Las clases en Nuevo León terminarán el 5 de junio, gracias a un ajuste en el calendario escolar aprobado a nivel nacional que busca reducir la movilidad durante el Mundial de Fútbol y también atender la ola de calor que afecta la región. Esta medida implica que las actividades académicas presenciales concluirán antes de lo habitual, aunque las labores administrativas se extenderán hasta el 12 de junio.
El cambio fue acordado por unanimidad en el Consejo Nacional de Autoridades Educativas, organismo integrado por secretarios de educación de todo el país. Además, se estableció que el ciclo escolar 2026-2027 comenzará el 31 de agosto, tras un período de dos semanas dedicado al reforzamiento de aprendizajes entre el 17 y el 28 de agosto.
Para la Secretaría de Educación Pública (SEP) esta modificación responde tanto a las condiciones climáticas extremas que se prolongarán durante junio y julio como a la logística que requiere la realización del Mundial en territorio mexicano. Se aseguró que, pese al adelanto, se respetará el contenido del Plan de Estudios y se mantendrá el aprovechamiento escolar de los estudiantes.
El gobernador de Nuevo León, Samuel García, había planteado anteriormente concluir las clases el 19 de junio para evitar conflictos con el tráfico y la movilidad turística que generarán los partidos de la Copa Mundial. Señaló que los primeros partidos en el estado se jugarán el 14 y 20 de junio, fechas que no representan mayores inconvenientes, pero que los partidos siguientes, programados para el 24 y 29 de junio, obligan a reducir la actividad escolar para facilitar la convivencia social.

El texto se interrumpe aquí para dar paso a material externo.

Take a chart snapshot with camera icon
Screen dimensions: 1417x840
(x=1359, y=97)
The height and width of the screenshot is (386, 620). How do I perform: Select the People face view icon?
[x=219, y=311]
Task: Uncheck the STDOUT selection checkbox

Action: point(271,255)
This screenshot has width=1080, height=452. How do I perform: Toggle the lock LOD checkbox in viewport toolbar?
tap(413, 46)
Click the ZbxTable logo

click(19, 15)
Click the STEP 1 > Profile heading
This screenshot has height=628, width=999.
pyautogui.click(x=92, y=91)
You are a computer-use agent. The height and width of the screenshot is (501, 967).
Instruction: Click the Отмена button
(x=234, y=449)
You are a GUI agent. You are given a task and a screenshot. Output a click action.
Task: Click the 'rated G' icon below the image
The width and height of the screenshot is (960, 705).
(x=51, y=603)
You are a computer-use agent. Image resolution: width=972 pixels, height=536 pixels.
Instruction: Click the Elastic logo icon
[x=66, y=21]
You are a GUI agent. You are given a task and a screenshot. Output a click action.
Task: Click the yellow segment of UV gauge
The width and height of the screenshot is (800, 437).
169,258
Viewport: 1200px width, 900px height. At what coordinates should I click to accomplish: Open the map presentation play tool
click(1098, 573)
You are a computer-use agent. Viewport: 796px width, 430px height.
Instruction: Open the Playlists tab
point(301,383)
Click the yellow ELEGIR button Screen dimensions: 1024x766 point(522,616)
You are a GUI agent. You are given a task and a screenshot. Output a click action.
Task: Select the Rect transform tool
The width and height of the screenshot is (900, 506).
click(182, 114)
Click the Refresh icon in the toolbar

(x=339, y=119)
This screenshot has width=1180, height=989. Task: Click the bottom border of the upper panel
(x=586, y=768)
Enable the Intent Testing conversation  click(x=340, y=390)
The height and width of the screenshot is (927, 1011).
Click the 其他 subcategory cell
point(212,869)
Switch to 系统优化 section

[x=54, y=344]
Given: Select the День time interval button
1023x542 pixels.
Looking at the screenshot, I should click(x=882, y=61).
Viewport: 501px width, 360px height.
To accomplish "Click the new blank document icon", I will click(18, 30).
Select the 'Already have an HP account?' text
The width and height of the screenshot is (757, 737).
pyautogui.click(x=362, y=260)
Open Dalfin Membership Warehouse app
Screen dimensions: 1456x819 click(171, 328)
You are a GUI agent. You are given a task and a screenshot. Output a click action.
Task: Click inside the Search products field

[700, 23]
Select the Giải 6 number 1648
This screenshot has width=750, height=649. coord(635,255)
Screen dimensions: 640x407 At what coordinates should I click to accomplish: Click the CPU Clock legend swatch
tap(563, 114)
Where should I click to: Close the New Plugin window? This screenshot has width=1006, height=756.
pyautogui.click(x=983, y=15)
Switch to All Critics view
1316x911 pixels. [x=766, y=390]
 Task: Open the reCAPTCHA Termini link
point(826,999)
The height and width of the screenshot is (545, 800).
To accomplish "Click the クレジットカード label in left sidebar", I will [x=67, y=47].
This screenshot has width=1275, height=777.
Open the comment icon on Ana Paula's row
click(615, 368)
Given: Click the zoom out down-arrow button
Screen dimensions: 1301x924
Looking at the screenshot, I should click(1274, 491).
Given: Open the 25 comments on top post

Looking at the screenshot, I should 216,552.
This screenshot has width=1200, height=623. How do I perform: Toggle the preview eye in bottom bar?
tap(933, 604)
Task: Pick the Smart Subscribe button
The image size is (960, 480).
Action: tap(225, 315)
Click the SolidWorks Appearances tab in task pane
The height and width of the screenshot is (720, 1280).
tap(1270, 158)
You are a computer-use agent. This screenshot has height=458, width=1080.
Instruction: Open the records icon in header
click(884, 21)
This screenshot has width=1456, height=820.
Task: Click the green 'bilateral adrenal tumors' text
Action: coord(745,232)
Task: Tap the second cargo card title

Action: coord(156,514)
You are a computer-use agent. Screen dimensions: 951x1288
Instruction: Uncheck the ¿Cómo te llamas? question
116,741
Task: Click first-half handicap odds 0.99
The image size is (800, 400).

Este ajuste también aprovecha que el inicio del ciclo escolar actual fue adelantado en una o dos semanas, permitiendo así cumplir con el calendario oficial pese a adelantar la finalización de clases. La SEP atenderá la logística necesaria en colaboración con maestros y demás sectores educativos, quienes ofrecerán una semana de preparación para el siguiente ciclo escolar a partir del 10 de agosto.